I keep wondering if LE really is saying there may be a whole ring, or if that's just the media getting a few more stories out of this.
Does anyone know for sure?
 
I'm also wondering what makes a woman do this (prostitute out her little baby girl). I am wondering what made Antoinette Davis do this (if she really did) and what made my mother do it. If it's all about money, there are so many other ways to get illicit money - the woman could become a prostitute herself, she could deal drugs, she could steal, get involved in armed robbery, she could commit fraud. So what makes her take the path of turning her baby into a prostitute? I think it has to do with something deeper than money. You surely have to have a screw loose to do such a thing. And like I said in my earlier post, in my situation, my mother appears to have been sexually abused/exploited herself as a child.

It would be very interesting to find out more information about Antoinette's background.

And this Mario creature... he had a criminal history but not for anything to do with pedophilia or sexual assault. Why did he suddenly decide to rape a baby? WTF. Or had her perhaps been raping kids for a long time but never been caught?

There are just so many unanswered questions and I can't stop worrying about it.

We can't even say "at least she didn't suffer" about Shaniya's death, can we? She suffered terribly.

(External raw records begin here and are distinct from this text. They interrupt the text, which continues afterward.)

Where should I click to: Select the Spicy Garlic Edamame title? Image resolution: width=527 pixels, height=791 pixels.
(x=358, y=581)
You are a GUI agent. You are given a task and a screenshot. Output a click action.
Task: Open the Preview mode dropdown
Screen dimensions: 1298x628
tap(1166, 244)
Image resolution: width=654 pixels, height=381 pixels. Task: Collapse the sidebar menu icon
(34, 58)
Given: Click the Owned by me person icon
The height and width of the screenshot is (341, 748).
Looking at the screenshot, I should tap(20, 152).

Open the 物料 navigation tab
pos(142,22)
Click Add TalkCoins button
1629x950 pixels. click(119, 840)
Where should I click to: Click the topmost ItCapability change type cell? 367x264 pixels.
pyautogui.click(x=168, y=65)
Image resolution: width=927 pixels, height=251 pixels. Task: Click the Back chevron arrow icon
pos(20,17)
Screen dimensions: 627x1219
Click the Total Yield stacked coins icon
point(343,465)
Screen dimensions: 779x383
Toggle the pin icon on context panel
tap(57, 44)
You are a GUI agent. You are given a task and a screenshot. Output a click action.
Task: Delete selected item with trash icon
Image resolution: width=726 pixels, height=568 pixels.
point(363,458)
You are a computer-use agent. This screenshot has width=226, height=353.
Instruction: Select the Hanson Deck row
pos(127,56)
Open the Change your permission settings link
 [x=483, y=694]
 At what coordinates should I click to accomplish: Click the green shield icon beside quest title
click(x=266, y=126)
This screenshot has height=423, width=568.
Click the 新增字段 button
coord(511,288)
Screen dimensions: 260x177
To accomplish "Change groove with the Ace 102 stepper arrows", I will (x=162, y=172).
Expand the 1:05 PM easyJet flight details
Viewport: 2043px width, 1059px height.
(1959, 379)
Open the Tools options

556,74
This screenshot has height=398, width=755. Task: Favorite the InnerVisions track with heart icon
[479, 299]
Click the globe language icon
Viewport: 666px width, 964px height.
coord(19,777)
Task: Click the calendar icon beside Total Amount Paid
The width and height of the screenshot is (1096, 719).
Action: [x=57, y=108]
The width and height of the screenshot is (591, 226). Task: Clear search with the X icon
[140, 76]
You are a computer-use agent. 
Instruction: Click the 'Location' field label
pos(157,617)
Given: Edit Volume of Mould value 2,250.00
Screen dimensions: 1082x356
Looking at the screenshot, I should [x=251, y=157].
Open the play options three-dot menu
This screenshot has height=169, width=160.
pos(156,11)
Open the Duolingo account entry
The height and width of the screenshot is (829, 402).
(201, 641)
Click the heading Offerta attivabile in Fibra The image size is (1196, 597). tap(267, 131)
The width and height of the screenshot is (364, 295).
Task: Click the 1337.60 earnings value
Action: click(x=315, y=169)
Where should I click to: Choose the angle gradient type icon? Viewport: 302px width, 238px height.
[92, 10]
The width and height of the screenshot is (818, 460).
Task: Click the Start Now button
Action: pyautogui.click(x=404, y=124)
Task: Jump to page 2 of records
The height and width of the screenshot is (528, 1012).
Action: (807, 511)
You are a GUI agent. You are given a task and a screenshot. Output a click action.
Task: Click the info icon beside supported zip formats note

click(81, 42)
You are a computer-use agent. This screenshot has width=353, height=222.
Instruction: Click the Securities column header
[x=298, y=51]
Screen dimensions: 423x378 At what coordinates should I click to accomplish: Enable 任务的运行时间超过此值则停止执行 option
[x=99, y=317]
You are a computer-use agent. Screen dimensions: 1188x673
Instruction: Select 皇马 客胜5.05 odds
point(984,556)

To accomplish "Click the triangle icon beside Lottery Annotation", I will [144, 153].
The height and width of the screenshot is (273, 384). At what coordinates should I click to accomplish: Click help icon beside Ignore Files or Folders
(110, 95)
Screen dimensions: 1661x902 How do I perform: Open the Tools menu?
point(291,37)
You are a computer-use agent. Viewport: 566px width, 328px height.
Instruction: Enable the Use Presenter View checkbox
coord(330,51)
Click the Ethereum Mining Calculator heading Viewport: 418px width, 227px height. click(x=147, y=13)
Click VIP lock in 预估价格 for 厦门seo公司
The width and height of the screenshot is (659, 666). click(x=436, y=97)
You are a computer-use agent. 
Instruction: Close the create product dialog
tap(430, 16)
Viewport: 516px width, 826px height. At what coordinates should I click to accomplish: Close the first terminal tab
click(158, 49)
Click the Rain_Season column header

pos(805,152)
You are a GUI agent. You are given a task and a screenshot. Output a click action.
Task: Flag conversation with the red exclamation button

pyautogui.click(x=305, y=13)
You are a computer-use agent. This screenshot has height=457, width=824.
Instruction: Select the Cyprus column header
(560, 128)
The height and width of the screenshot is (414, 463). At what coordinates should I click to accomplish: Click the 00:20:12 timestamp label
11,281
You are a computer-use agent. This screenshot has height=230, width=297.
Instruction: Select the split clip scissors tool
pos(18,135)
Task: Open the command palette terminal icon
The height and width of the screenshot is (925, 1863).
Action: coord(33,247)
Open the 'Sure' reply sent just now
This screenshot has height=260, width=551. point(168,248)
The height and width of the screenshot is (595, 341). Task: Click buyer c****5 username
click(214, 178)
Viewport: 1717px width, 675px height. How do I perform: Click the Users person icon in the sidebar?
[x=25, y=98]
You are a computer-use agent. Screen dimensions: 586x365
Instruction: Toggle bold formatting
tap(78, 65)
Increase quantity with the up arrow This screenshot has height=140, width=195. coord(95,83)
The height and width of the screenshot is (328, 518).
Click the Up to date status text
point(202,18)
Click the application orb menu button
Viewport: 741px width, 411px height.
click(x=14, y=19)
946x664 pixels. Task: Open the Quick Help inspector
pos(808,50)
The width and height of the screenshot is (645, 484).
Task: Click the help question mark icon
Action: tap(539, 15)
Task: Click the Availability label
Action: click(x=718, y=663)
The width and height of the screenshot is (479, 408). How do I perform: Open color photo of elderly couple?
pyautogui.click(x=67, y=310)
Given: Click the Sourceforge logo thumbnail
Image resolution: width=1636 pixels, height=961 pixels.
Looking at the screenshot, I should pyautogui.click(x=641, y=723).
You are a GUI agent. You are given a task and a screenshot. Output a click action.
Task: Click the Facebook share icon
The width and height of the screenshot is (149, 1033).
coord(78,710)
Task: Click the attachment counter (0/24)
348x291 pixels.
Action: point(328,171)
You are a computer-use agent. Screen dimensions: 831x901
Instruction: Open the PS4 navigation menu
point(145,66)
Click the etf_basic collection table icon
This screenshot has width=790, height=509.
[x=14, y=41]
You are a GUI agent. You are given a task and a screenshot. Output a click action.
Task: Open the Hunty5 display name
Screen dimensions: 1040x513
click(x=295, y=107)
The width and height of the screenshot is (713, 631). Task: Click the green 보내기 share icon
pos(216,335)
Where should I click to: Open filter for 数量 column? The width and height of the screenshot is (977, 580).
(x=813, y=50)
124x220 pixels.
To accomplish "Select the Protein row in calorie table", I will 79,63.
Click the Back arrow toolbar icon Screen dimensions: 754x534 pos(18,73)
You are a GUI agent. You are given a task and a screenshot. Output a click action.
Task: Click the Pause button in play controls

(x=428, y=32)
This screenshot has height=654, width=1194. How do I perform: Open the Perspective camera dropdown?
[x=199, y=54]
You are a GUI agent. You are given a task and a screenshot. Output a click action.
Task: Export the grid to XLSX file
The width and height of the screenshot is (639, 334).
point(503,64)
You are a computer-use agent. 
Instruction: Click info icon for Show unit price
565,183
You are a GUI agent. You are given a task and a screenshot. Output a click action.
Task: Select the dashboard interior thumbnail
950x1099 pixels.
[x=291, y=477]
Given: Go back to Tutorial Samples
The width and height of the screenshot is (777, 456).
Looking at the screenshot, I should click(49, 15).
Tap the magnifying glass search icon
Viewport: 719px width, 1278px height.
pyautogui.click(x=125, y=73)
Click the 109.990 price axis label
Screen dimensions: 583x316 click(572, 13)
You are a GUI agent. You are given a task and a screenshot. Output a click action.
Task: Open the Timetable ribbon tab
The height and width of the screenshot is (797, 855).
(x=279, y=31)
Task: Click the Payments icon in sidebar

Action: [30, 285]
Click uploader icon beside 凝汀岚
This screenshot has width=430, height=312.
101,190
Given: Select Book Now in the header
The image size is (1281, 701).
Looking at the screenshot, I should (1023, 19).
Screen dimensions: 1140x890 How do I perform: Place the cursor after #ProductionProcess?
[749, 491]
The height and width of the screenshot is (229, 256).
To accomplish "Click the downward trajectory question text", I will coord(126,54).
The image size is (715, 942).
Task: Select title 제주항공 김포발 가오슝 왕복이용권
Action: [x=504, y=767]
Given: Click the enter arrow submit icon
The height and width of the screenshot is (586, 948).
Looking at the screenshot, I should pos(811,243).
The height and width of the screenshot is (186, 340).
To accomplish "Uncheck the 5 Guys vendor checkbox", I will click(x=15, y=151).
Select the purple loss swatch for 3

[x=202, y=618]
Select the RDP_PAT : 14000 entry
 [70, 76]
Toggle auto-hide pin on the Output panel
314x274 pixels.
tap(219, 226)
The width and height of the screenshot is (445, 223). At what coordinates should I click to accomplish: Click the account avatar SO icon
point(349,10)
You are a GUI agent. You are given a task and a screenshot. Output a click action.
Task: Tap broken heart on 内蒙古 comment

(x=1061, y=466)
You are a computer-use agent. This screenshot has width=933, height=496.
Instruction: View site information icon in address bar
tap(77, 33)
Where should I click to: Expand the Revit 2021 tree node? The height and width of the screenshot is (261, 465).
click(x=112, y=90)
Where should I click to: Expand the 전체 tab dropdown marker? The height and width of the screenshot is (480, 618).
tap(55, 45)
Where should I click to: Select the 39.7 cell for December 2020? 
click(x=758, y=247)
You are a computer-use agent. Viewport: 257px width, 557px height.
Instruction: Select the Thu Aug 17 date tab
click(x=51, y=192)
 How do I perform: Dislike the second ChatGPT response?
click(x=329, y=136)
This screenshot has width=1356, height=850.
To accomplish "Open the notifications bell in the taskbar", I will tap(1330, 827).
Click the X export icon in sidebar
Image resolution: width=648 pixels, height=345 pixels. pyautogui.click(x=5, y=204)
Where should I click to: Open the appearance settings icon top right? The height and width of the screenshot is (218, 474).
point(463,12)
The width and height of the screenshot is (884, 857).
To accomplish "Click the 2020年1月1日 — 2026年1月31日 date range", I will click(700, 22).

First of all {{{{{{{hugs to you}}}}}}}}}}}. I am so sorry for the betrayal of your childhood, the cruelest cut is when it is your own trusted parent who is behind it. You are a survivor and I hope you know that. It is really important to recognize that you are not a victim, but a survivor. By being open about the past, you can affect anothers future so I applaud you.

I have to compliment you on your perception about your mother's reasoning/justification of her acts. I think you are right on the money. Abuse begats abuse begats abuse. Often the adult "victim" of such abuse then turns around to perpetrate the same pain and humiliation upon someone weaker. This usually happens when the physchological damage from the original abuse has not been dealt with emotionally and instead festers, like a cancer, there.

Eventually that person will reach a point where they feel weak, powerless, and it calls up all those old feelings from the time of abuse. In a sick, twisted way, they then assume what they perceived as the position of power, the abuser, and inflict abuse on their own victim. And so on, and so on, and so on. That is why this dispicable crime is so insideous.

I congratulate you on your ability to talk about your abuse, as secrecy is what perpetuates this sickness. If we could end the secrecy and lose the sense of shame and address this problem as a society, maybe, just maybe, we could stop this horrible cycle.

{{{{{hugs to alwaysonmymind as well}}}}}}}}}}
 
PLeAse give this case a forum. No need to repost the reason thanks, we have all it seen it posted several times over 18 threads. This is getting ridiculous now... we cannot keep track of information.
 
So what will happen in court today? Will more details come out or is it just a judge telling him his rights again? Setting a court date?